Ali's Summer Placement at Unbabel

Integrating human expertise and Artificial Intelligence (AI) technology to overcome language barriers in communication. This is a comprehensive definition that reflects Unbabel’s goal. Unbabel is a private company that was founded in 2013 with headquarters in Lisbon and San Francisco. The main activity of the company is an Artificial Intelligence (AI) powered human translation platform to facilitate the translation of customer service communications. Unbabel supports many well-known companies including easyJet, Booking.com, Rovio Entertainment, Under Armour, Pinterest, and Facebook. Unbabel helps global companies to give customers great service in their native language by reducing costs and response time while boosting customer satisfaction. Unbabel currently supports 29 languages and about 70 language pairs such as English to Spanish, French, Portuguese, Italian, and German. I have selected Unbabel for my placement in 2020 because they have professional researchers and programmers that work on the latest technologies of AI to promote the quality of Neural Machine Translation (Neural MT).

During the one-month placement at Unbabel, I joined AI-tech NLP group. The group’s activities are focused on Build and Rebuild stages on Unbabel’s MT pipeline. Build stage involves pre-processing steps before the Neural MT engine such as Split sentences, Tokenize and Annotate. The stage of Rebuild includes post-processing steps such as Transform annotations, Detokenize and Merge sentences that are applied to the output of MT. Each of these steps plays a crucial role in improving the performance Neural MT engine. Named-Entity Recognition (NER) is one of these steps that plays a vital role in the MT pipeline such as improving translation quality and protecting data of the customer. NER refers to determine special terms in a given sentence such as name of person, location or organisation that provide useful information for the translation process. One of the important challenges of the NER model is to provide the labelled data for training the model, especially for low-resources languages. 

The main focus of this placement is to address this problem by using aligner algorithms. Word alignment is a Natural Language Processing (NLP) task that can be applied to a parallel text corpus to find the word-to-word correspondences in a sentence pair. It helps the NER system to determine named entities on the target text based on the information of the source text. The focus of the project is to match the alignments with the annotations on the source language (English) to determine the projection on the target language (Brazilian-Portuguese).
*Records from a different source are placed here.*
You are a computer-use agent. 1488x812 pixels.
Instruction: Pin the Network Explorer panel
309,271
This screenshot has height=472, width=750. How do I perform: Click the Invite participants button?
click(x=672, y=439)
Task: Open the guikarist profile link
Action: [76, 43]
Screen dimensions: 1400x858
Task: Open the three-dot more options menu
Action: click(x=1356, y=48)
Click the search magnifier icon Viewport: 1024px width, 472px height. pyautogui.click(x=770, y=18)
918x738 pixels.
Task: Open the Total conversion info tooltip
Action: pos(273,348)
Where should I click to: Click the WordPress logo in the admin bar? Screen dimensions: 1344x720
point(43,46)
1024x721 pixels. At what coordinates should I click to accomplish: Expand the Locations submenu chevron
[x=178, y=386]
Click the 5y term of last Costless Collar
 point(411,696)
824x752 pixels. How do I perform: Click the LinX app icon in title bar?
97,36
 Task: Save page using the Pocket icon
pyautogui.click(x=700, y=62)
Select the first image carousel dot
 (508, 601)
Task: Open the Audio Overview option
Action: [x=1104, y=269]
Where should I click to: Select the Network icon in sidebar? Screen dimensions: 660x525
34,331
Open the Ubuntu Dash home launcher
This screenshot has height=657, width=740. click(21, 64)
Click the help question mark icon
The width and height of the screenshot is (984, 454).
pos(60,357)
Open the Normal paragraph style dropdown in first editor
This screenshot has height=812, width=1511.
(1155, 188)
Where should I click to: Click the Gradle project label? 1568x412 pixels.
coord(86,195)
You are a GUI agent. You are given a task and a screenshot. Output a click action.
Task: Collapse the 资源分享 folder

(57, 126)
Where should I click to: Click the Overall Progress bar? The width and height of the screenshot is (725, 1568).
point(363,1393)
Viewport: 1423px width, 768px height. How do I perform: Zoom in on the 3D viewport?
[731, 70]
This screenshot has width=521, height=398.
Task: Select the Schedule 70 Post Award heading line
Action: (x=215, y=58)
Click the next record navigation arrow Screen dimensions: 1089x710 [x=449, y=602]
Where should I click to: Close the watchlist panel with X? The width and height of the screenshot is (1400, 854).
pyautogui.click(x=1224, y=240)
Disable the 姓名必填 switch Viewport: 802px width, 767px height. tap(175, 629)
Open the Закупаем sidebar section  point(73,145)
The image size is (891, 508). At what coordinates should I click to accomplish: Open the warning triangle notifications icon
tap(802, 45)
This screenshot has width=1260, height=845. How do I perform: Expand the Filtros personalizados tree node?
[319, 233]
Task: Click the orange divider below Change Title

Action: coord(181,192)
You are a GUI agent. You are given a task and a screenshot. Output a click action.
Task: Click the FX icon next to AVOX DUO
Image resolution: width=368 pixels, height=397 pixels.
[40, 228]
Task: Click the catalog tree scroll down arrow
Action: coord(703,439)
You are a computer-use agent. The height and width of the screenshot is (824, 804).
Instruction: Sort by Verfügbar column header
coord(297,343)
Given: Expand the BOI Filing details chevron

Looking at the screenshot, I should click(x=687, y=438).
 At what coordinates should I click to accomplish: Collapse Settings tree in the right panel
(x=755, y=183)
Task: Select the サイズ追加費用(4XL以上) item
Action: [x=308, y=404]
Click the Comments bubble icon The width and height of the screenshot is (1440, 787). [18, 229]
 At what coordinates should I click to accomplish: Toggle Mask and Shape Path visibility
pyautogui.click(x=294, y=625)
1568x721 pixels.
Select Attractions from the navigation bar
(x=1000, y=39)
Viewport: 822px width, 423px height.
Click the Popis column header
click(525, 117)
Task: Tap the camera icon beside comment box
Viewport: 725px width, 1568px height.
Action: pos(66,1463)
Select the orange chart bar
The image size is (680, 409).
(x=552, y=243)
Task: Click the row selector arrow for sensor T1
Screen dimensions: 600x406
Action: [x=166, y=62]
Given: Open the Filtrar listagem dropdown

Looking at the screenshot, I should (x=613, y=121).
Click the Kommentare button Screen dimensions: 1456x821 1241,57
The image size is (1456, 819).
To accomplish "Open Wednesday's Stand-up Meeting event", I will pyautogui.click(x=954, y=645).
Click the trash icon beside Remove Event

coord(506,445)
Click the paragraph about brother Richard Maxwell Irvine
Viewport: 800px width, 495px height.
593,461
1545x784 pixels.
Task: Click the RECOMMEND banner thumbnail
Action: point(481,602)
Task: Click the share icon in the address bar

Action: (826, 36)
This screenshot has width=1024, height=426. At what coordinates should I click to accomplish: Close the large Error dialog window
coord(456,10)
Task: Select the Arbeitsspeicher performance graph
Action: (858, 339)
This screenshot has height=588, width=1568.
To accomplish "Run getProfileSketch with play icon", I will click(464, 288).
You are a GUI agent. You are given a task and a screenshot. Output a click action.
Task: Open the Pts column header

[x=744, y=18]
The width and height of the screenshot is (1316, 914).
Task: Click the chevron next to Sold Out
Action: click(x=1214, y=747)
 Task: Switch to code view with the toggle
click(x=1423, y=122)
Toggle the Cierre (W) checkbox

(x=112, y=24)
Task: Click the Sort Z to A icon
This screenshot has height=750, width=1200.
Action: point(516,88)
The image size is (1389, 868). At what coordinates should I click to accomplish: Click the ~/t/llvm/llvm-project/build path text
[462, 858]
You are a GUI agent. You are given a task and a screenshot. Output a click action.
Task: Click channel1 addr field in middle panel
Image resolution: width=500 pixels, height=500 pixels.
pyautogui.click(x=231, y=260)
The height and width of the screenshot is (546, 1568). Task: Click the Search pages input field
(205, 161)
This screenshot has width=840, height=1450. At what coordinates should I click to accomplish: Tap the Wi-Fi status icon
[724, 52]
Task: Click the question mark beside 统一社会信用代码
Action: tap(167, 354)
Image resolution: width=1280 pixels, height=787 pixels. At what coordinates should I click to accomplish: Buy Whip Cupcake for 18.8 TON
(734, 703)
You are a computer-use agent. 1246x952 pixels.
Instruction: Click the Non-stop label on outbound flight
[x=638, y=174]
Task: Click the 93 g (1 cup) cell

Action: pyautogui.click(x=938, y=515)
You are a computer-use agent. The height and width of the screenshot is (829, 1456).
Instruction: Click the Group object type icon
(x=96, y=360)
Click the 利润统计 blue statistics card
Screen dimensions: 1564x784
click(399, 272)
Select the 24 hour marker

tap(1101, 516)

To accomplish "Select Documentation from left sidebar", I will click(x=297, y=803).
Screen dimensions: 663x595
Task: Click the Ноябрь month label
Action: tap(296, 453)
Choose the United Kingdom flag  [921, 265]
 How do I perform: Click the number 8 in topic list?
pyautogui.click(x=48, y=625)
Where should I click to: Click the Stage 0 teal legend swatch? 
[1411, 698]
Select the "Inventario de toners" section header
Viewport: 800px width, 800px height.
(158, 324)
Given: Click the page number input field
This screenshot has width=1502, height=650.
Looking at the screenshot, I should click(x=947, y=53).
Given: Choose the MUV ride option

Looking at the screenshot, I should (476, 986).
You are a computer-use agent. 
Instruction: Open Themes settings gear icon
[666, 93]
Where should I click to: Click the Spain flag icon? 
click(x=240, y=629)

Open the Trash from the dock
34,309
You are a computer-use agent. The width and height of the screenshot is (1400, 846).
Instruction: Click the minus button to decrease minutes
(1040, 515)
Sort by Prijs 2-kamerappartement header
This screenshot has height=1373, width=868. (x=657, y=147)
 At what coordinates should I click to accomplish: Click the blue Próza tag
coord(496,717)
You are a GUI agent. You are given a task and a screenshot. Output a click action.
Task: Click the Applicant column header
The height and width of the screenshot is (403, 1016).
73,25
Grow-diag-final-and and Intersect symmetrisation heuristics are two different approaches that we used to obtain alignments. After tokenizing the target sentences using Unbabel Tokenizer, alignment algorithms were applied to test dataset for extracting the annotation projection between the source and target languages. We also trained the NER model based on FLAIR framework on Brazilian-Portuguese corpus to extract the NER annotations from our test dataset. The performance of both approaches was compared with the gold standard annotations that manually labelled by a linguistic expert.

A detailed proposal for the project that was drawn up by supervisors of the placement, Vera and Pedro helped me to follow the project step by step. For each week of the one-month placement, different tasks were assigned. For the first week, I have been familiar with the structure of Unbabel the services that they provide to their customers. I also focused on the theoretical aspects of the project by studying the selected papers. The second and third weeks of the project, I started to program in python to prepare our datasets and run the aligner algorithms and the NER model. The last week of the project, I focused on analysing and comparing the results of the experiments and writing the placement report. At the beginning of each week, I had regular meetings with my supervisors to determine the tasks for the current week. At the end of each week, we had meetings with AI-Tech NLP group to discuss the results and challenges of tasks that were done during the week.

This one-month placement can be considered as a starting point for my Master’s dissertation. The topic of my dissertation is related to domain-adapted Neural MT. This placement was a good chance for me to develop my practical experience to work with a professional team as well as my programming skills.